Он опустился вместе с ней в воду, торопливо смывая с себя и с нее мыло, и вытащил ее на берег, где завернул в меховой плащ, но сначала исцеловал ее всю от макушки до пальчиков ног.
Она была на удивление послушна, потому что забыла обо всем на свете, кроме его ласк. И он тоже помнил только, что она с ним и она хочет его.
Селик встряхнулся, как лохматый пес, рассыпав вокруг множество брызг. Потом, обняв Рейн за плечи, он снова прижал ее к себе и направился к шатру, не позаботившись прикрыть свою наготу.

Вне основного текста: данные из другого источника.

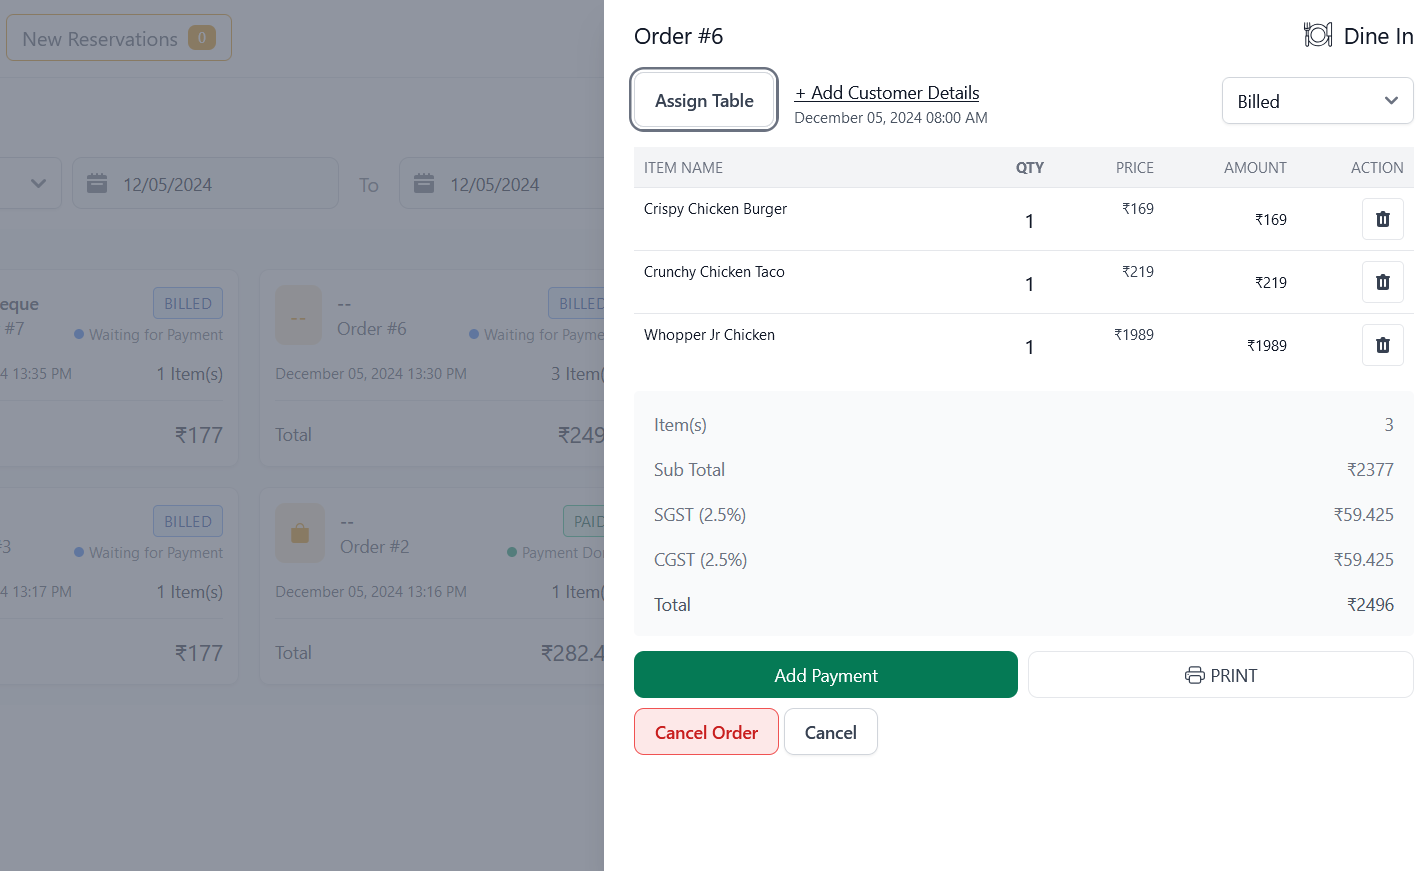1428x871 pixels.
Task: Remove Crunchy Chicken Taco with trash icon
Action: (1382, 281)
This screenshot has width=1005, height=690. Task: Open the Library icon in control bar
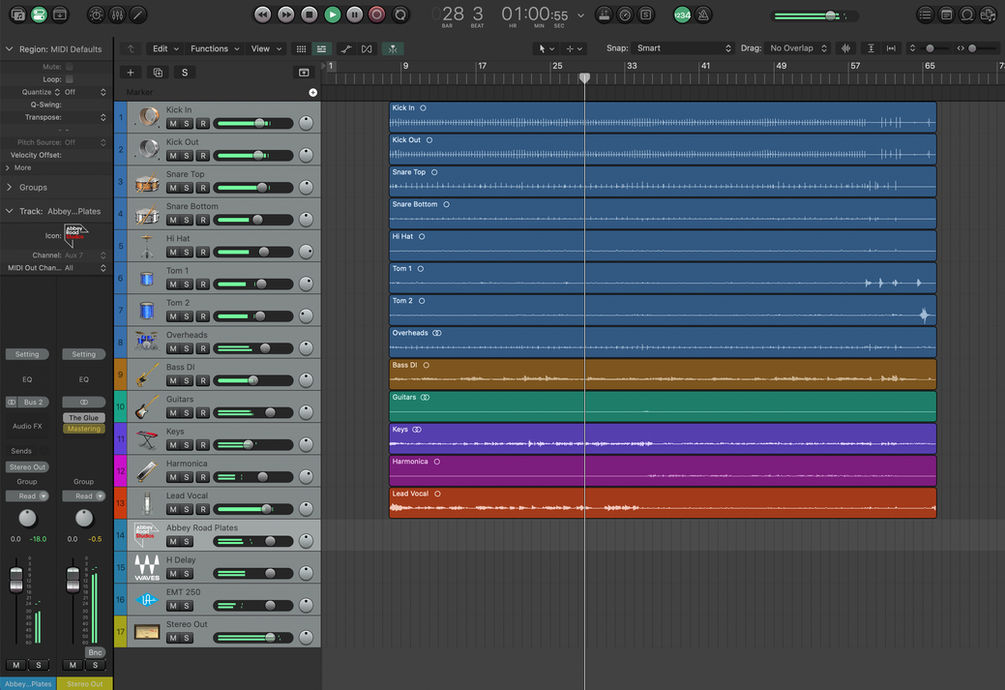tap(17, 15)
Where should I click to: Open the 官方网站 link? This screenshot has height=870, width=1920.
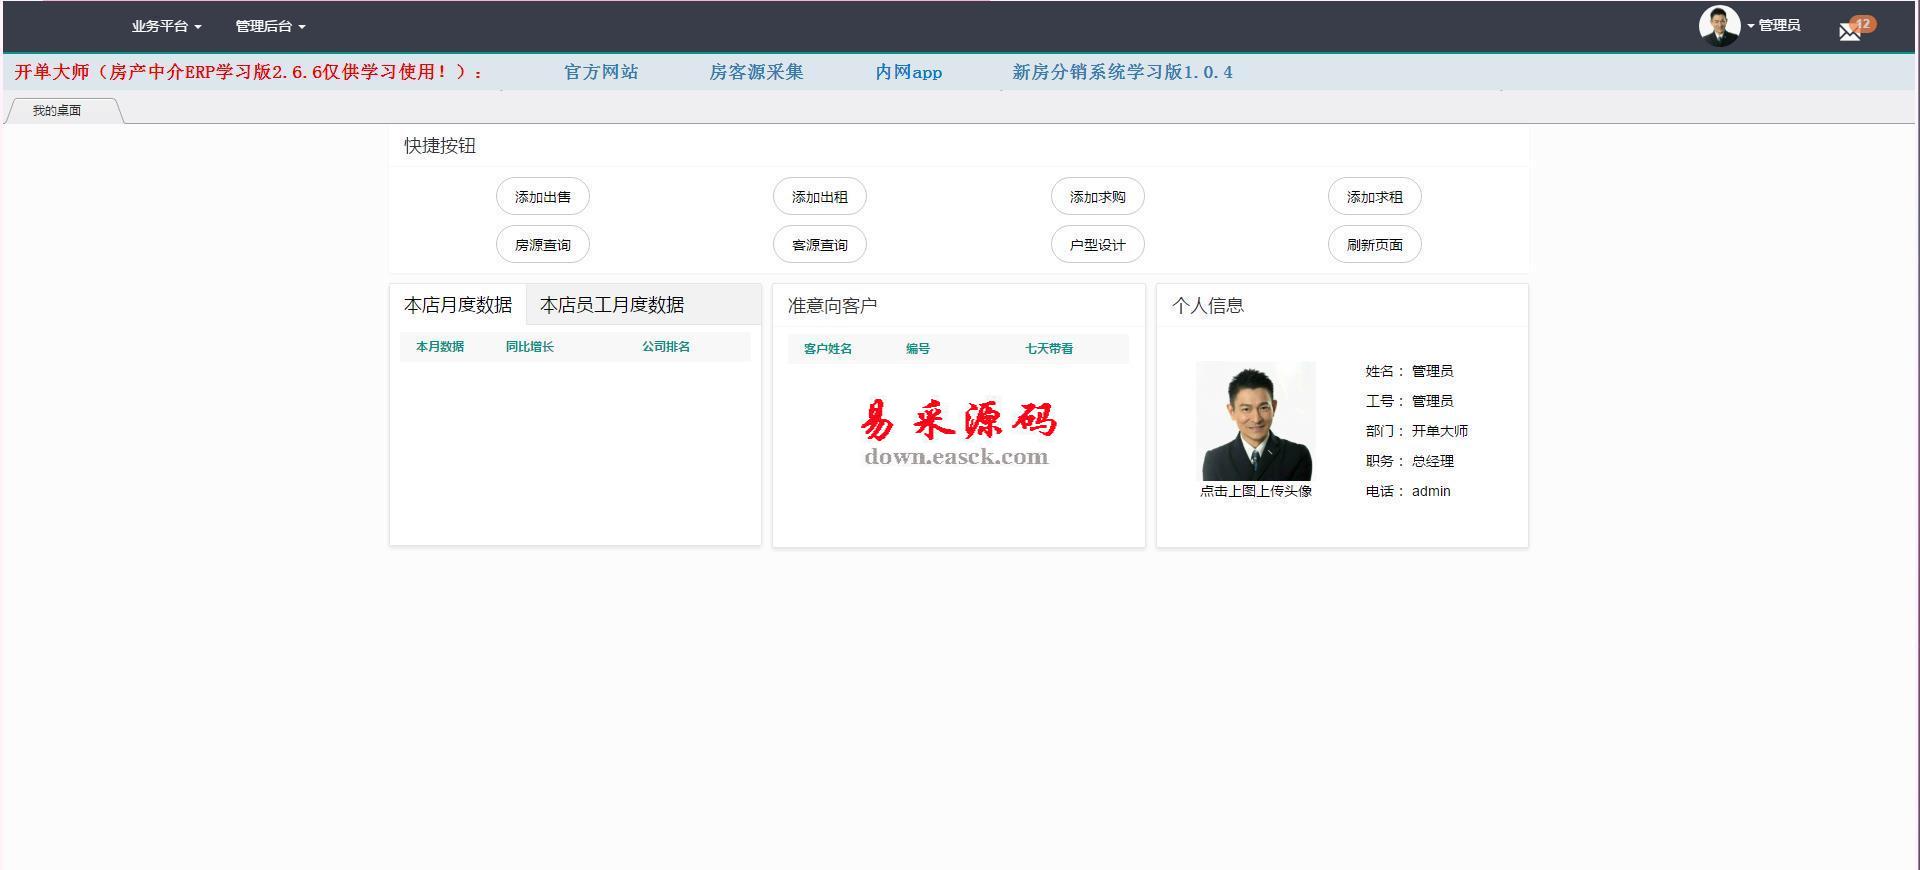click(601, 72)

Они уже почти прошли место, где паслись кони, как вдруг она остановилась и помотала головой, словно что-то вспоминая.
— Конь, — сказала она вдруг. — Ты обещал показать мне коня.
Ошарашенный столь внезапной переменой в ее настроении, Селик кивнул и повел ее к Яростному. Конь радостно заржал, когда Селик погладил его шею.
— Где твое седло? — спросила она странным голосом.
— Что случилось? — внезапно встревожился Селик.
— Покажи мне седло.
Он показал на место поблизости, где лежали его вещи, и, прищурившись, смотрел, как она наклонилась над седлом, а потом упала на колени. Он видел, как у нее опустились плечи и она заплакала. Растерявшись, он подошел поближе.
— Скажи мне, о чем ты плачешь, — попросил он, опускаясь рядом с ней на колени.
Несмотря на наготу, он не чувствовал холода.
— Это… — еле слышно проговорила она. — Ты сделал это?
Он увидел полудюжину скальпов, притороченных к седлу, и застыл на месте. Черт подери! Он же собирался их сжечь. По правде говоря, он сам, пока не приехал в лагерь, не заметил, как снял эти скальпы, в такой он был ярости. Хотя многие скандинавы делали это постоянно в каждой битве, он никогда прежде этим не занимался, но сегодня что-то случилось с ним.
Наверное, его потрясла гора трупов, которую он увидел. Но как объяснить это женщине, не желающей ничего знать о вражде и насилии.
— Да. Это благородный скандинавский обычай, чтобы наши враги не могли войти во врата рая.
Она покачала головой, не переставая плакать.
— Я знаю, это неприятно, но ничуть не хуже, чем делают саксы. Они заживо сдирают кожу и прибивают ее к дверям церкви.
— Жестокие люди всегда находят себе оправдание, — устало проговорила Рейн, глядя ему прямо в глаза.
От ее печального голоса ему сразу стало очень холодно. Селик вздрогнул, и неизбывная боль его потерявшейся души, закрывая небо, повисла над ними, как зимняя туча.
ГЛАВА 6
Пораженная в самое сердце, Рейн встала и тщательно запахнула на себе меховой плащ. Она вся дрожала, но не из-за холода. Ее мозг отказывался что-либо понимать. Человеческие скальпы, притороченные к луке седла…
О Боже! Этот человек… этот человек, который неожиданно стал дорог ей… не только отнимает у людей жизнь, но и хранит такие сувениры.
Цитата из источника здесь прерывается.